4. Voor analoge toepassing van artikel 4 van het Verdrag is - zo [naam minderjarige] al de Nederlandse nationaliteit heeft, hetgeen niet vaststaat - geen ruimte, omdat het belang van [naam minderjarige] niet vraagt dat de Nederlandse rechter in deze van de in genoemd artikel gegeven bevoegdheid gebruik maakt.
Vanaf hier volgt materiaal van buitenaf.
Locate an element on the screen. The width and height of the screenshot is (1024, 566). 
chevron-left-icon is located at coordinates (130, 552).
Jeugdzorg heeft ter terechtzitting aangegeven dat de bescherming van [naam minderjarige] bij de Belgische autoriteiten in goede handen is, dat men aldaar de gang van zaken rond [naam minderjarige] nauwlettend in de gaten houdt. De Belgische “Procureur des Konings” heeft een onderzoek ingesteld naar de opvoedingssituatie van [naam minderjarige] bij de moeder. In januari 2001 is over dat onderzoek een rapport uitgebracht, waarin is geconcludeerd dat er geen reden tot ingrijpen was. Op grond van de bevindingen van Jeugdzorg is het hof van oordeel dat inmenging van de Nederlandse rechter in deze niet geboden is, zodat ook naar analogie van artikel 4 van het Verdrag de Nederlandse rechter geen rechtsmacht heeft.
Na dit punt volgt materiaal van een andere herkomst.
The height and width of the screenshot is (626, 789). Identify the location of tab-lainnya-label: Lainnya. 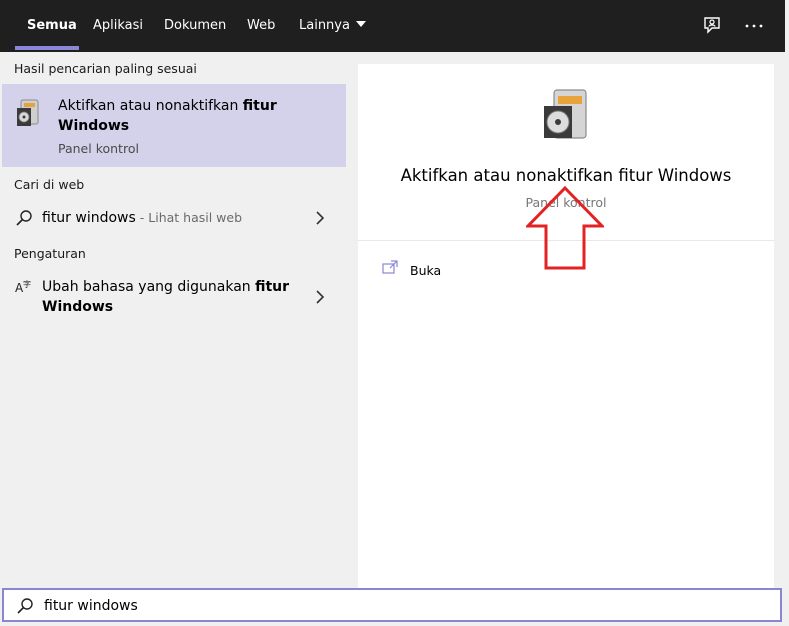
(324, 26).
5. De bestreden beschikking dient derhalve te worden vernietigd.
BESLISSING VAN DE ZAAK IN HOGER BEROEP
Het hof:
vernietigt de bestreden beschikking en opnieuw beschikkende:
bepaalt dat de Nederlandse rechter in deze geen rechtsmacht toekomt.
Deze beschikking is gegeven door mrs. De Bruijn-Lückers, Pannekoek-Dubois en Van Montfoort, bijge-staan door mr. Oostveen als griffier en uit-gespro-ken ter openba-re terechtzit-ting van 28 maart 2001.